=== Section Start ===

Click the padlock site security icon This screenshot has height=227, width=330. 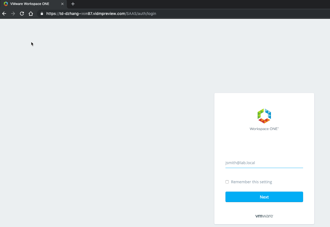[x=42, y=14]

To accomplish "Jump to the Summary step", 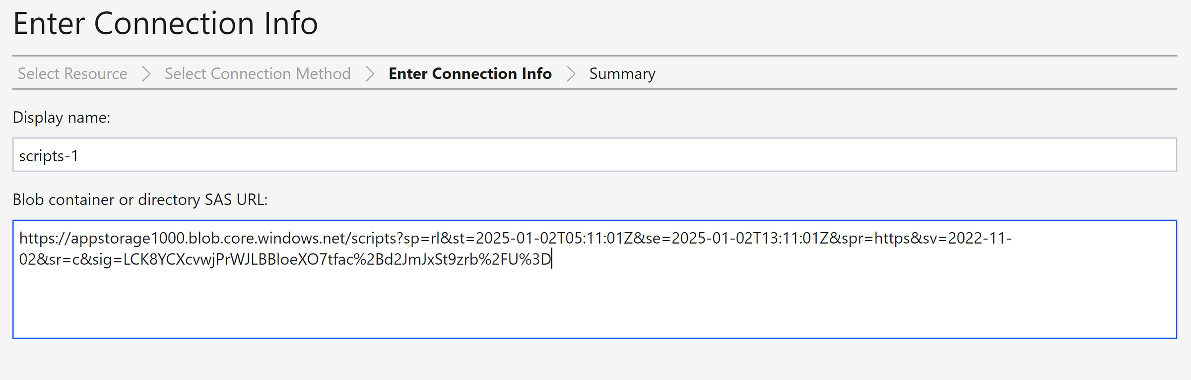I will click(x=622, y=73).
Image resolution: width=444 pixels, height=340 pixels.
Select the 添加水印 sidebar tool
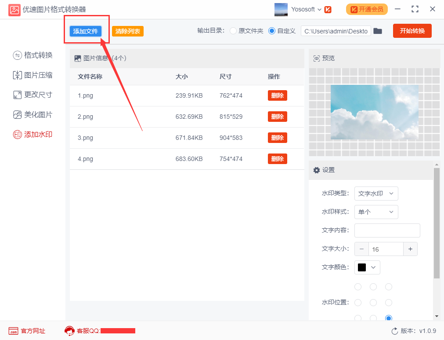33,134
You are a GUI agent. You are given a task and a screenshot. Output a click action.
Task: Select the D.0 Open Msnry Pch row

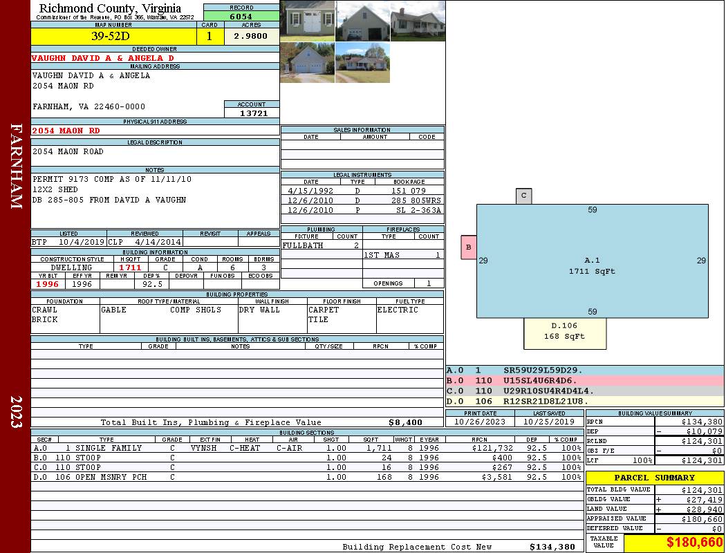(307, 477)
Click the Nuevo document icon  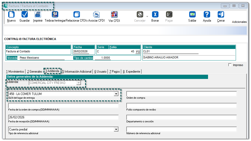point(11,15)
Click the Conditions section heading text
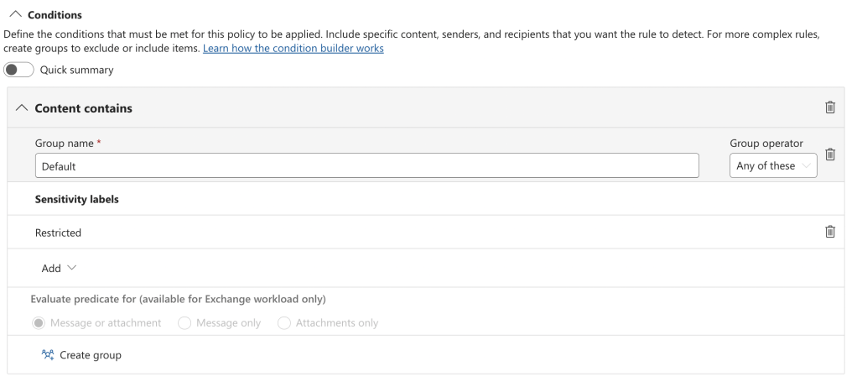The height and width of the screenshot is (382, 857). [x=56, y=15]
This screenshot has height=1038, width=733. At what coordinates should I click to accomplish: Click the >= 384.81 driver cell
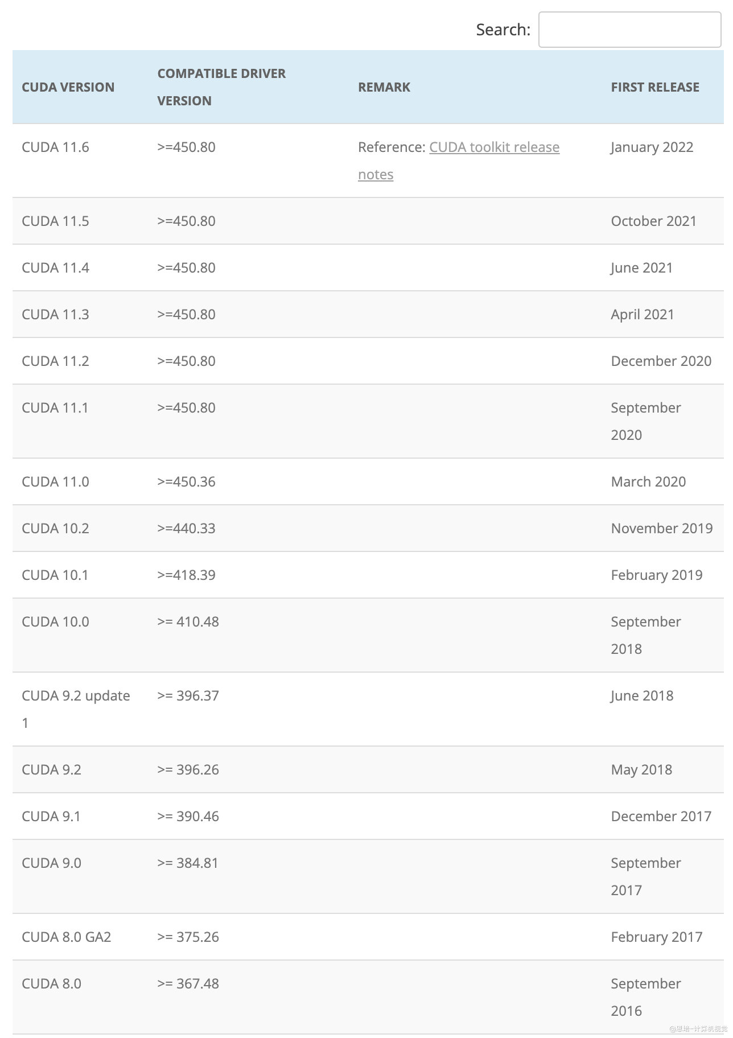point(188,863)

=== Section End ===
=== Section Start ===

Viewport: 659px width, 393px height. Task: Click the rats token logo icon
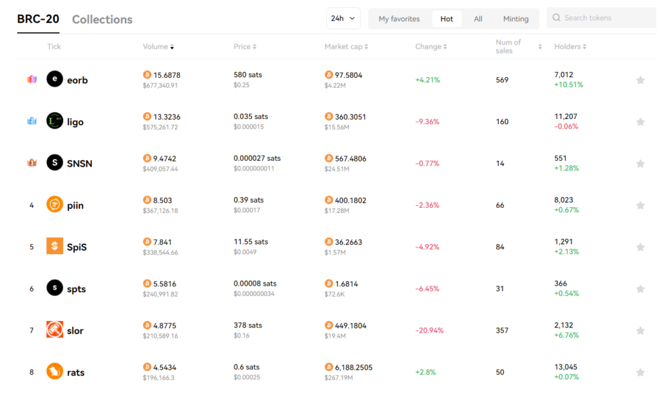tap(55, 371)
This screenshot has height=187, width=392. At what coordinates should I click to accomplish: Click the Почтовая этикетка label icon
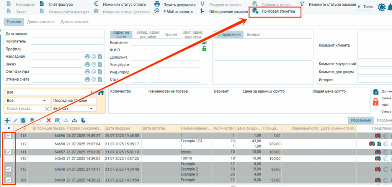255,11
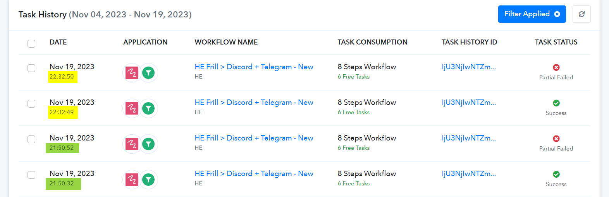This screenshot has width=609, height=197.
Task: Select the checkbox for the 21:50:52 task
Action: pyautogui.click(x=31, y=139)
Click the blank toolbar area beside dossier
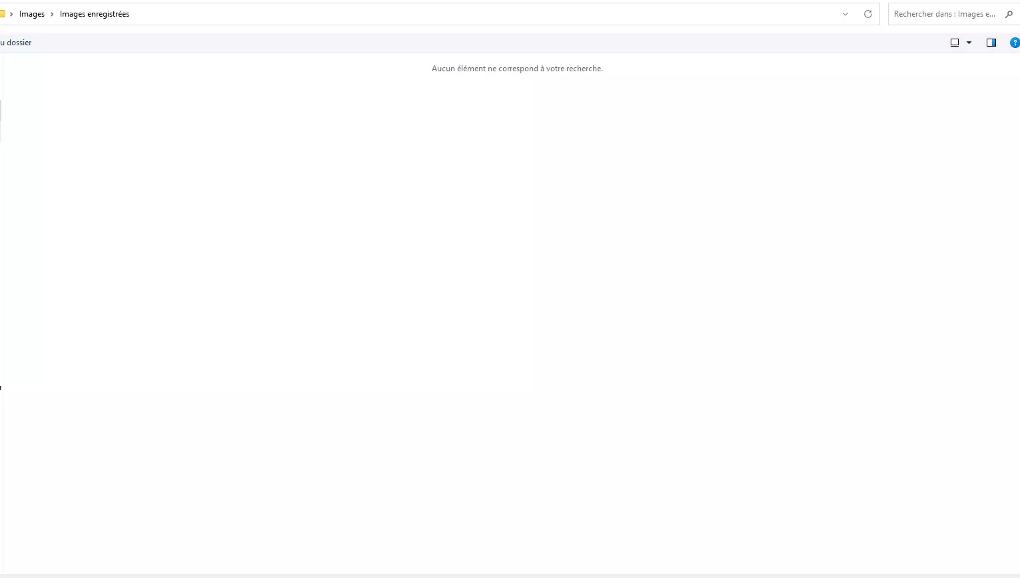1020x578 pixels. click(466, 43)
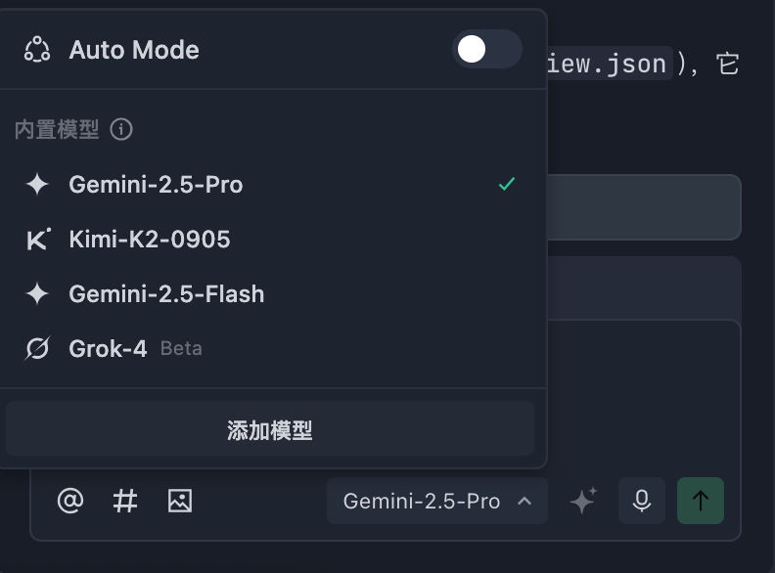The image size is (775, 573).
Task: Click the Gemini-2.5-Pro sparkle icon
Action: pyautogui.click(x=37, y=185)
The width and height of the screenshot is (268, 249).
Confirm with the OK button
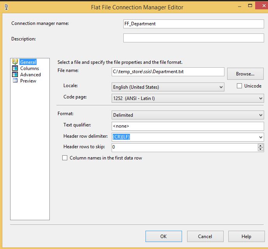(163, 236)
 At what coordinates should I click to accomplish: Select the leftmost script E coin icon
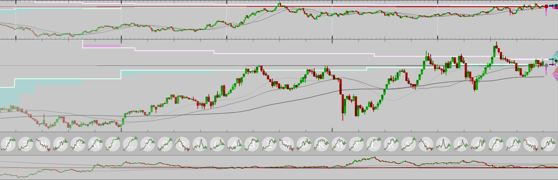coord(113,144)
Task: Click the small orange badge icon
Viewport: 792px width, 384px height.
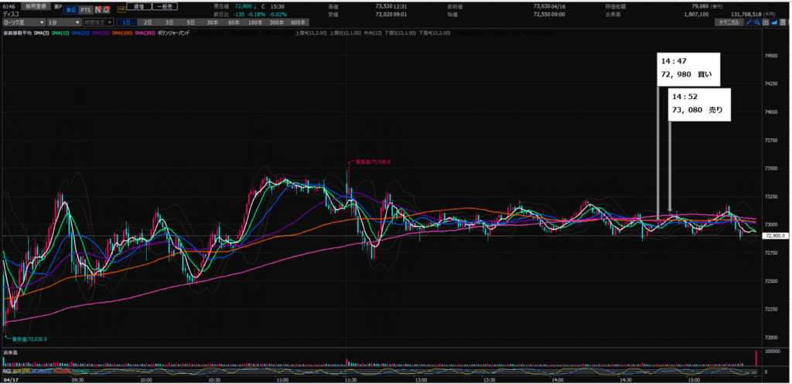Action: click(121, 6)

=== Section End ===
=== Section Start ===

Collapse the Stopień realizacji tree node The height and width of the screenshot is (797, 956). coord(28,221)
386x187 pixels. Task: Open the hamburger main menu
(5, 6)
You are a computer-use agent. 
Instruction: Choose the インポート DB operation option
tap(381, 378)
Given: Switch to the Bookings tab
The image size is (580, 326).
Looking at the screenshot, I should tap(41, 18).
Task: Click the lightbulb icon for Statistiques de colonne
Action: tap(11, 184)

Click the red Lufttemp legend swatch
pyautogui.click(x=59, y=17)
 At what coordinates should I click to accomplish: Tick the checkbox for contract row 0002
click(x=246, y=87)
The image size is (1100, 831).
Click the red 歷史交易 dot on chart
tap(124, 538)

=== Section End ===

[Exercise description] Write out every line from the entries where "agent" appears.

[Your solution]
You are a GUI agent. You are given a task and a screenshot. Output a click action.
You are a computer-use agent. 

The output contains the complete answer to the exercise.